In December, geneticists announced that they’d made a major advance in engineering rice plants to carry out photosynthesis in a more efficient way—much as corn and many fast-growing weeds do. The advance, by a consortium of 12 laboratories in eight countries, removes a big obstacle from scientists’ efforts to dramatically increase the production of rice and, potentially, wheat. It comes at a time when yields of those two crops, which together feed nearly 40 percent of the world, are dangerously leveling off, making it increasingly difficult to meet rapidly growing food demand.
The supercharged process, called C4 photosynthesis, boosts plants’ growth by capturing carbon dioxide and concentrating it in specialized cells in the leaves. That allows the photosynthetic process to operate much more efficiently. It’s the reason corn and sugarcane grow so productively; if C4 rice ever comes about, it will tower over conventional rice within a few weeks of planting. Researchers calculate that engineering C4 photosynthesis into rice and wheat could increase yields per hectare by roughly 50 percent; alternatively, it would be possible to use far less water and fertilizer to produce the same amount of food.
The December results, achieved by the C4 consortium and led by Paul Quick at the International Rice Research Institute (IRRl) in the Philippines, introduced key C4 photosynthesis genes into a rice plant and showed that it carried out a rudimentary version of the supercharged photosynthesis process. “It’s the first time we’ve seen evidence of the C4 cycle in rice, so it’s very exciting,” says Thomas Brutnell, a researcher at the Danforth Plant Science Center in St. Louis. Brutnell is part of the C4 Rice Consortium headed by IRRI, which has funding from the Bill & Melinda Gates Foundation, but was not directly involved in the most recent breakthrough.
Despite the genetic changes, the altered rice plants still rely primarily on their usual form of photosynthesis. To get them to switch over completely, researchers need to engineer the plants to produce specialized cells in a precise arrangement: one set of cells to capture the carbon dioxide, surrounding another set of cells that concentrate it. That’s the distinctive wreath anatomy found in the leaves of C4 plants. However, scientists still don’t know all the genes involved in producing these cells and suspect that they could number in the dozens.

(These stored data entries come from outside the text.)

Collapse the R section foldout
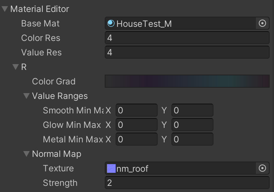This screenshot has width=274, height=192. point(16,67)
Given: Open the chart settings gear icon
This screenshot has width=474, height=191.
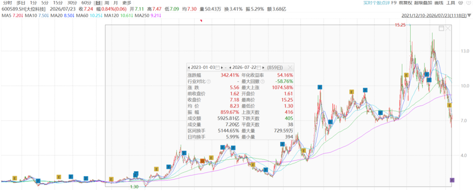Looking at the screenshot, I should [x=460, y=3].
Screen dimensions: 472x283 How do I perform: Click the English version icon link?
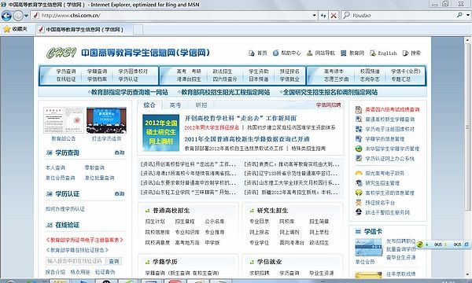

New genome editing methods that allow scientists to precisely modify parts of plant genomes could help solve the problem. Using conventional breeding to manipulate more than one or two genes is a “nightmare,” Brutnell says, let alone trying to engineer a plant with dozens of gene changes. Genome editing could make it possible to change a large number of genes easily. Says Brutnell: “Now we have the toolbox to go after this.”
It can be a decade or more before even simple crop modifications reach farmers, let alone changes as complex as reëngineering how plants carry out photosynthesis. But once scientists solve the C4 puzzle in a plant such as rice, they hope, the method can be extended to dramatically increase production of many other crops, including wheat, potatoes, tomatoes, apples, and soybeans.